Olivier Blanchard explains, (link fixed)
It’s very clear that the traditional monetary and fiscal tools are just not good enough to deal with the very specific problems in the financial system. This has led to the development of macro-prudential tools, which what may or may not become the third leg of macroeconomic policies.
[Macroprudential tools allow a central bank to restrain lending in specific sectors without raising interest rates for the whole economy, such as increasing the minimum down payment required to get a mortgage, which reduces the loan-to-value ratio.] In principle, they can address specific issues in the financial sector. If there is a problem somewhere you can target the tool at the problem and not use the policy interest rate, which basically is kind of an atomic bomb without any precision.

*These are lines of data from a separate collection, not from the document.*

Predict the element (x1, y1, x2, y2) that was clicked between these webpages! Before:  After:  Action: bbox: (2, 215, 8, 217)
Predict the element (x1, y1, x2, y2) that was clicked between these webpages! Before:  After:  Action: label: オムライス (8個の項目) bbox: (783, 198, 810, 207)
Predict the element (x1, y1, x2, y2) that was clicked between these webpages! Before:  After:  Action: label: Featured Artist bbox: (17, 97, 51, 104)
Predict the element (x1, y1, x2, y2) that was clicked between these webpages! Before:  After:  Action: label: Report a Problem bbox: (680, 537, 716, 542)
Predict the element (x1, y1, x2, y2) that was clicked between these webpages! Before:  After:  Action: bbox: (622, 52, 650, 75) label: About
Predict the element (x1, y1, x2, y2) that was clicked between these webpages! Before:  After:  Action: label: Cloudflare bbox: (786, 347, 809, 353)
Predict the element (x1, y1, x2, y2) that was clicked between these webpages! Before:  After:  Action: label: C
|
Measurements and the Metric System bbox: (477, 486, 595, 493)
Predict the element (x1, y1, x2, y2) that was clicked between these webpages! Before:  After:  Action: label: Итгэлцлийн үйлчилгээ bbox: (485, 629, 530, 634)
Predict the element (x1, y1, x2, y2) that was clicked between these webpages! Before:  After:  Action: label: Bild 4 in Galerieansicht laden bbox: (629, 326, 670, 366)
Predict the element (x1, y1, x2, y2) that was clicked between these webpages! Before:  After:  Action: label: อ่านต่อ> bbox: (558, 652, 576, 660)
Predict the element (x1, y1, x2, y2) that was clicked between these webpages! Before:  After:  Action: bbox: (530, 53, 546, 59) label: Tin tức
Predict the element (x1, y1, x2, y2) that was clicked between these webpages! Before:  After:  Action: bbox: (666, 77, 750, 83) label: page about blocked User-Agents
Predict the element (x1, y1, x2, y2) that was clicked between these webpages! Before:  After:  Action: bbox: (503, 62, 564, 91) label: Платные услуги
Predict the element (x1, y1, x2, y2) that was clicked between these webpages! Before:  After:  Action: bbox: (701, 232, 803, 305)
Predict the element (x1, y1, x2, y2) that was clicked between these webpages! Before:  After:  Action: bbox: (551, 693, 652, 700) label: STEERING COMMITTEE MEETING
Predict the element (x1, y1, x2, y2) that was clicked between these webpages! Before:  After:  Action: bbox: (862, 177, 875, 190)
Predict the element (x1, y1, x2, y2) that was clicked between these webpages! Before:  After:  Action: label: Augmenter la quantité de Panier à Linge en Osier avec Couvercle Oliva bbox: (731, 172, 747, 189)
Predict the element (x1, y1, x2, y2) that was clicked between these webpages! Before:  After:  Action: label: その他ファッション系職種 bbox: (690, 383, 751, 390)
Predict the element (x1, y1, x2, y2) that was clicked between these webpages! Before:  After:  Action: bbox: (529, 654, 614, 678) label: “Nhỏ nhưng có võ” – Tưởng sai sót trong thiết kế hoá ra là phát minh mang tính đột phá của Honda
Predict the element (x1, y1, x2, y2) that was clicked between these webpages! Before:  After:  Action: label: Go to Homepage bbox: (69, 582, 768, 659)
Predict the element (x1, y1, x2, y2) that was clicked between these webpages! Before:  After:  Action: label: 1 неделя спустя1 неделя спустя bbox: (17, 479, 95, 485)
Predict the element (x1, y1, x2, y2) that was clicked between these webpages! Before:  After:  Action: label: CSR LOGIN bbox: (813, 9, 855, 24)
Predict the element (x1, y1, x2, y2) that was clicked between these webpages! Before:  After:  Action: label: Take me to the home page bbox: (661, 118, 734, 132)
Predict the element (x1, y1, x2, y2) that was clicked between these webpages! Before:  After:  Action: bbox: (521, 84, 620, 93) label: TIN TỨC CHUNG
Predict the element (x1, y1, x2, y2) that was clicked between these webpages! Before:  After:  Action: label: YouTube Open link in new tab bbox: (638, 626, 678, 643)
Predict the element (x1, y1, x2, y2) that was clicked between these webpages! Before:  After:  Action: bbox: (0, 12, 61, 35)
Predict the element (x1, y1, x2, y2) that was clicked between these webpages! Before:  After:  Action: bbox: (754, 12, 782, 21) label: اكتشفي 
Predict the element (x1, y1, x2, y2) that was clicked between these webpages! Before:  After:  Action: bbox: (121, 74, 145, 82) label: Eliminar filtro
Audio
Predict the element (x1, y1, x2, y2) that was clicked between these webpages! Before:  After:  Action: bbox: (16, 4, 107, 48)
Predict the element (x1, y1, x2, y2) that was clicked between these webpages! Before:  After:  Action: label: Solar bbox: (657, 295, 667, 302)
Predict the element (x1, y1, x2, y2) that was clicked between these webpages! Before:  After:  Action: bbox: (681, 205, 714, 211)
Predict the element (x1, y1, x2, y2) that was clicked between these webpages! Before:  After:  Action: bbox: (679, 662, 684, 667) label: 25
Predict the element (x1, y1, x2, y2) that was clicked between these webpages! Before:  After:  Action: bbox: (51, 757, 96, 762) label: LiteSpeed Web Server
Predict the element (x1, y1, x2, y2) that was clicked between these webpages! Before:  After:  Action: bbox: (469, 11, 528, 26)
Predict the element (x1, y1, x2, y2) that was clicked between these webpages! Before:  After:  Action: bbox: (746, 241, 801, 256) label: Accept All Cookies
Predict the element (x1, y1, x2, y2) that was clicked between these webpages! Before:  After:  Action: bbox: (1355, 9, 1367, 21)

The big question here is: How reliable are these tools? How much can they be used? The answer — from some experiments before the crisis with loan-to-value ratios and during crisis with variations in cyclical bank capital ratios or loan-to-value ratios or capital controls, such as in Brazil — is this: They work but they don’t work great. People and institutions find ways around them. In the process of reducing the problem somewhere you tend to create distortions elsewhere.
Although Blanchard is appropriately cautious about these tools, I do not think that he is sufficiently cynical. I wrote,
Politicians want to make credit allocation decisions. Whatever its nominal purpose, bank regulation is used to enable politicians to undertake credit allocation.
Is this really the most charitable view of those who disagree with you? If I compare you to, say, Bryan Caplan or David Henderson, you’re much worse when it comes to interpreting your opponents nicely. Feel free to play the grumpy psychologist who interprets every act to the left of Reagan as an assault on your culture, but then please, please remove that ridiculous tagline about taking the most charitable view possible. Because you don’t.
Steve, what is the most charitable view of those who come to your house and demand that you change your window dressing and repaint your door in navy rather than your favourite red?
Can you be more specific? I thought his description of Blanchard is exactly the sort of thing meant by the side bar.
It’s an excellent project, in my mind. I have run into very few people who really make the effort.